[Dataset items]
┄┄┄┄┄┄
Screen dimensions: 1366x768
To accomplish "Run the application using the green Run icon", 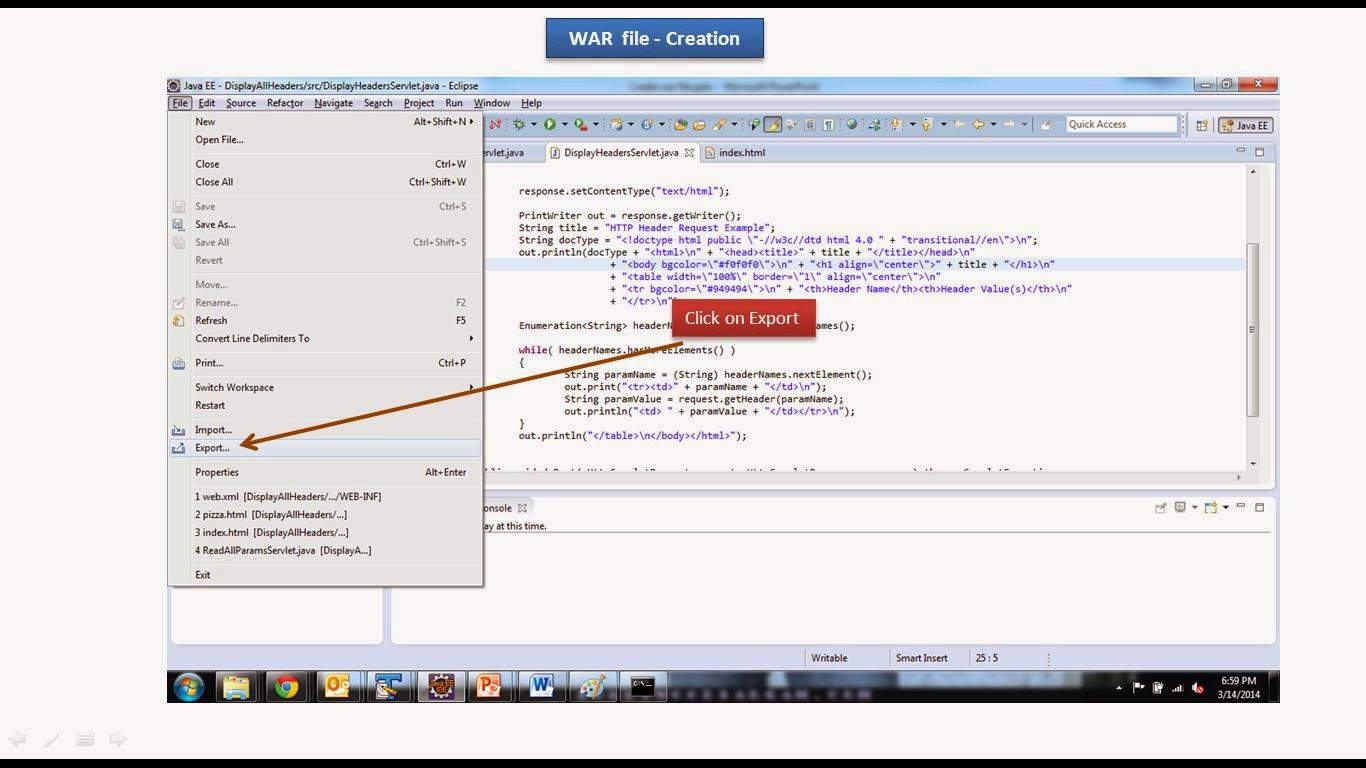I will pos(550,123).
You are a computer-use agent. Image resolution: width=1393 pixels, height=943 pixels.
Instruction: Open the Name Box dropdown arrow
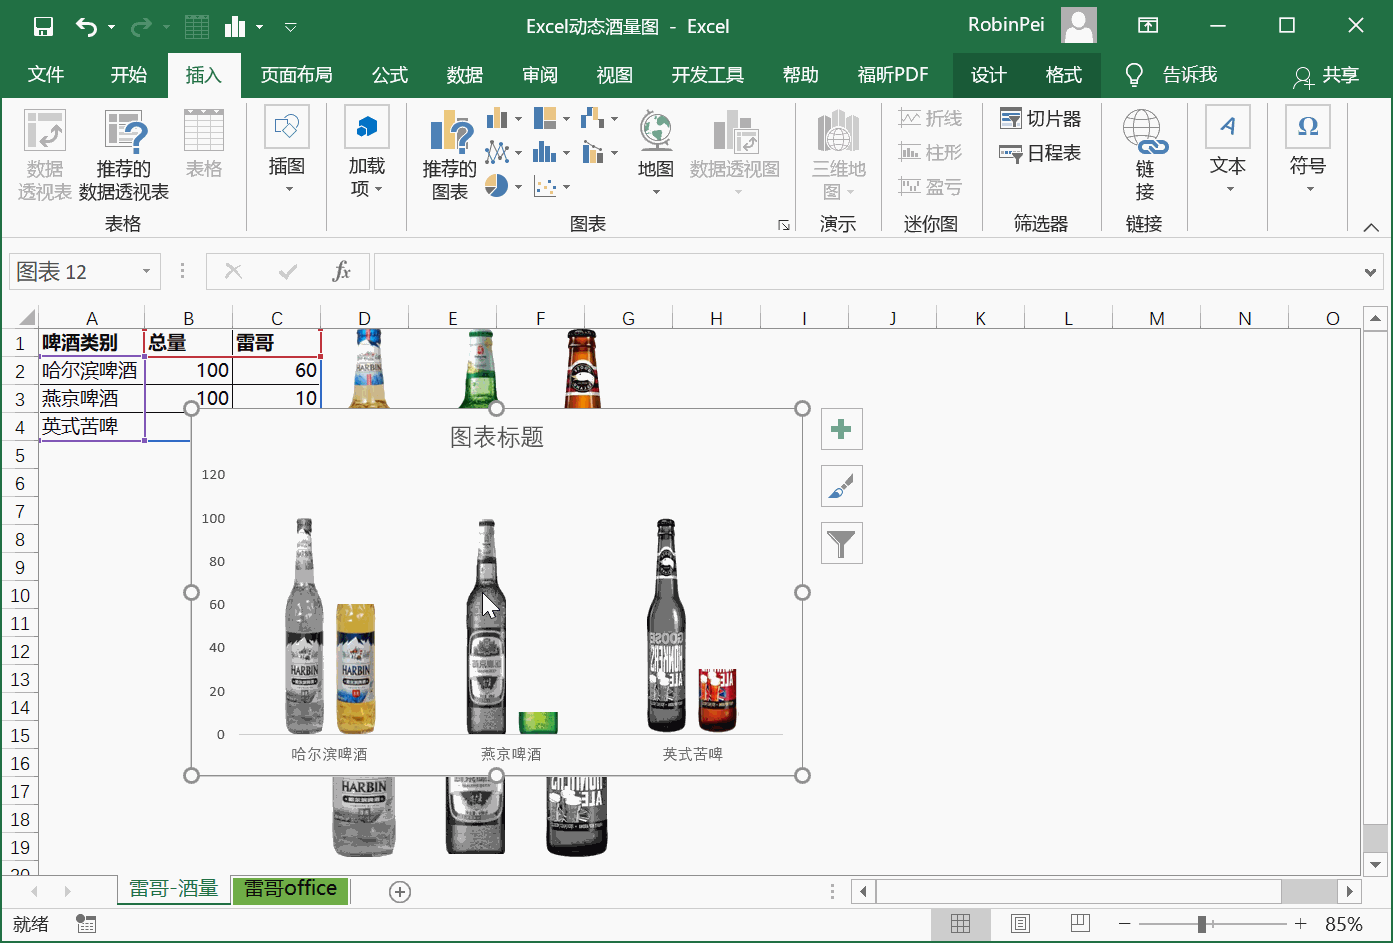(146, 272)
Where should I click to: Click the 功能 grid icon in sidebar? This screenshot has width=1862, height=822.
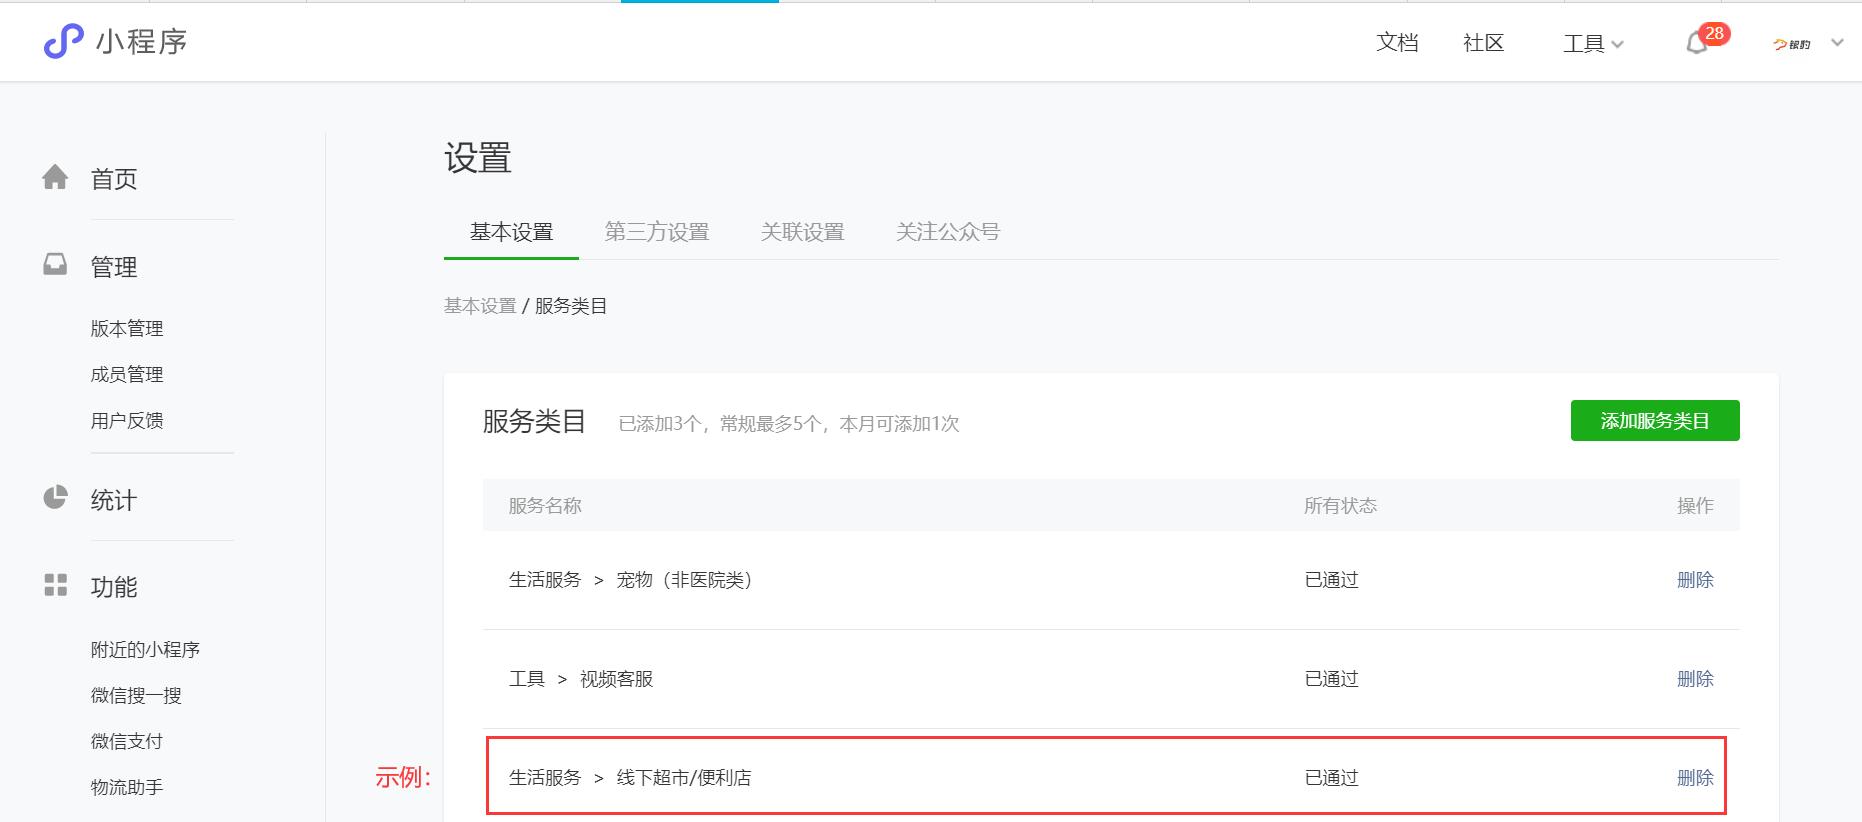(x=55, y=585)
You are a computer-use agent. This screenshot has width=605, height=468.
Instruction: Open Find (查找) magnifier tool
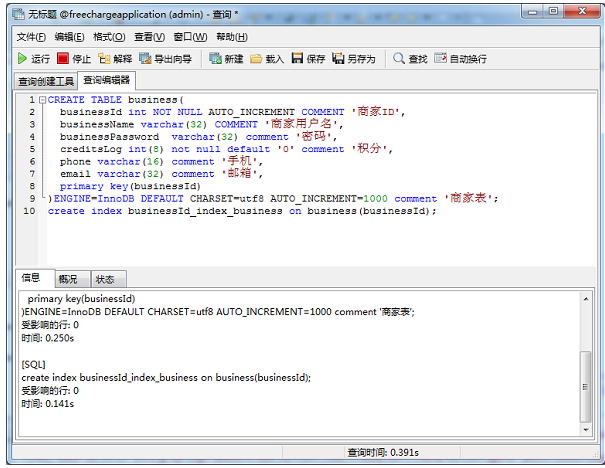point(399,59)
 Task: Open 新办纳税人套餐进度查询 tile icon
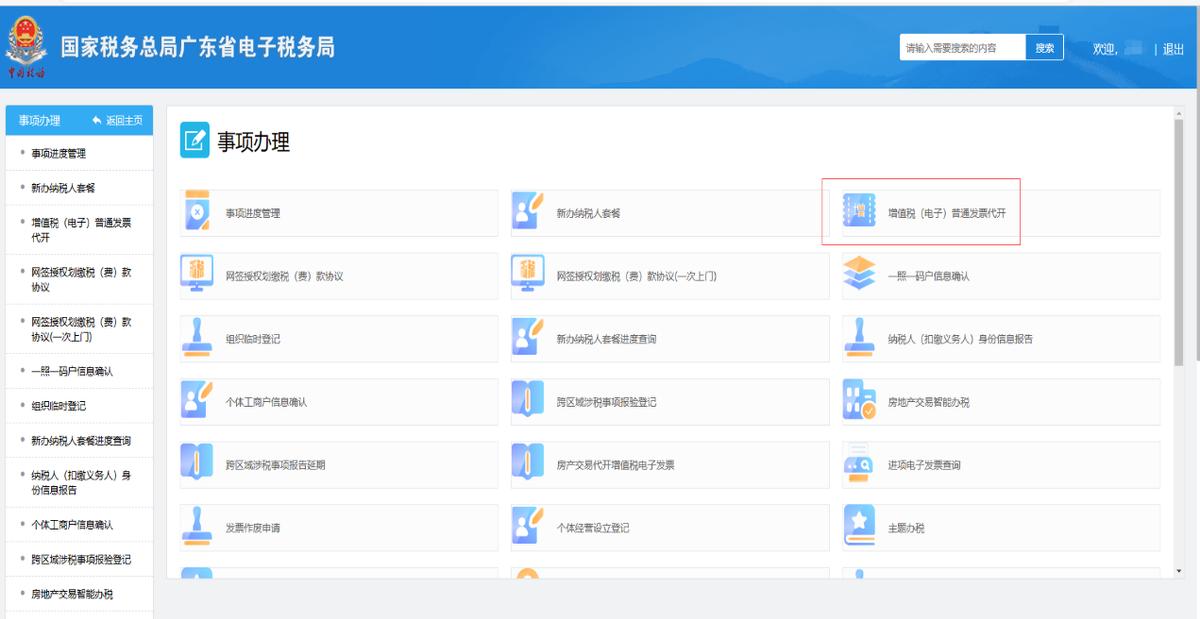tap(525, 339)
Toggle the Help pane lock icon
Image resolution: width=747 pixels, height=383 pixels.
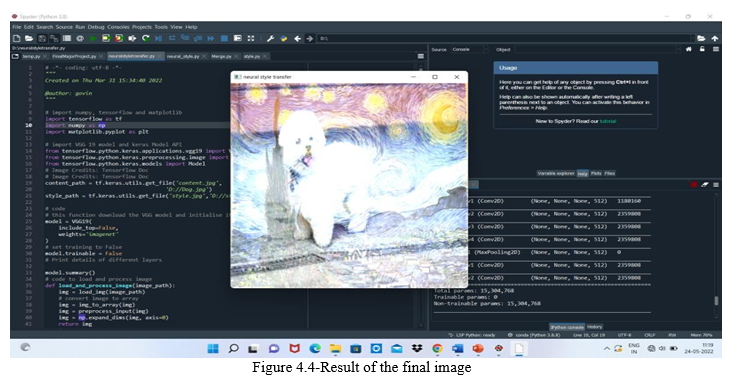click(x=702, y=49)
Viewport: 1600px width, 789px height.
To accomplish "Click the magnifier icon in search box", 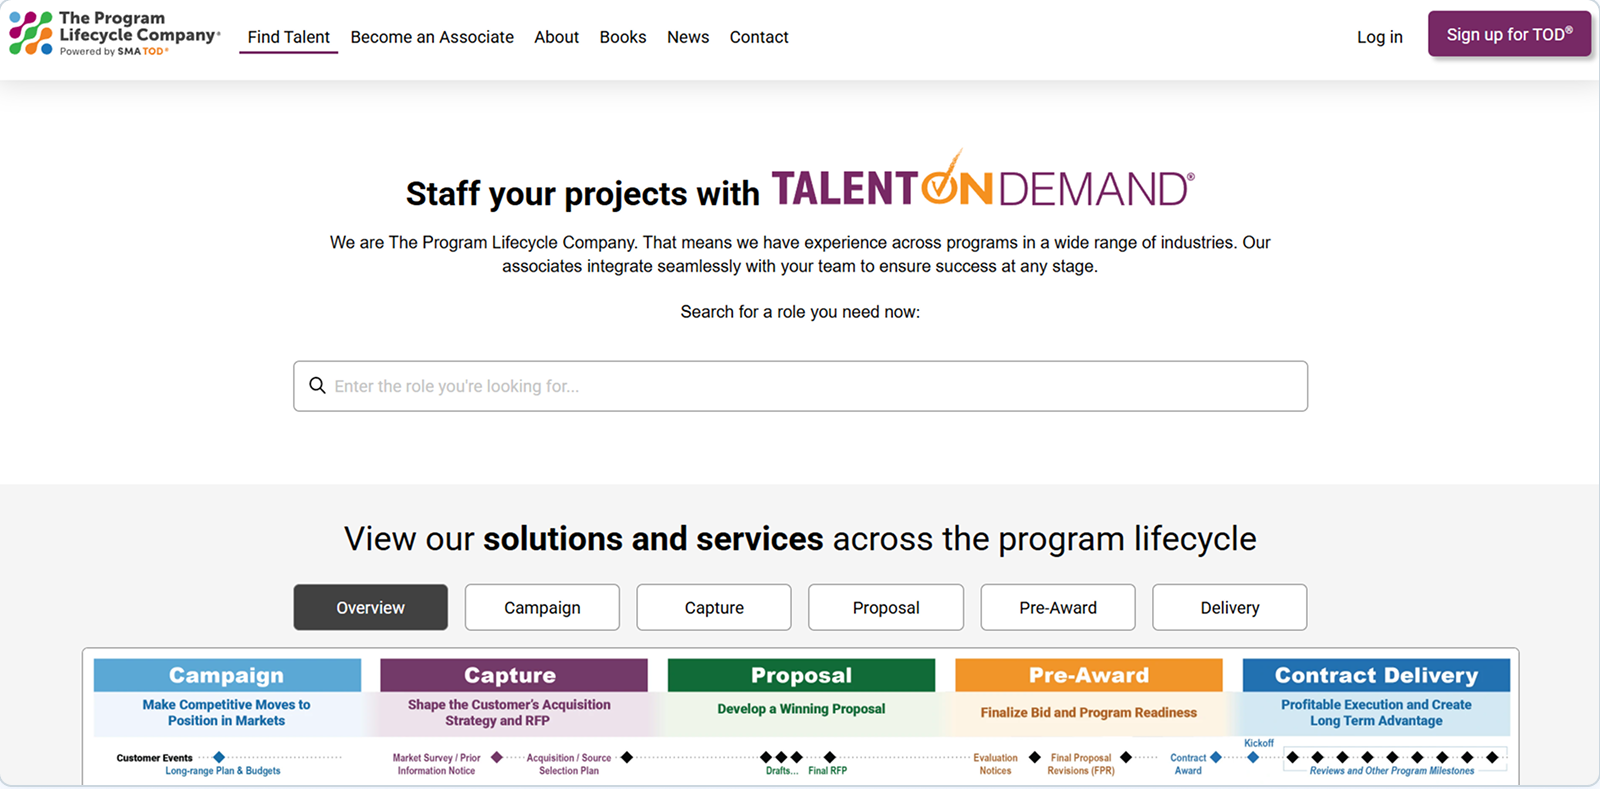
┄┄┄┄┄┄
From the lines above, copy those that contain the word "agent".

You are a computer-use agent. Image resolution: width=1393 pixels, height=943 pixels.
You are a computer-use agent. This screenshot has width=605, height=468.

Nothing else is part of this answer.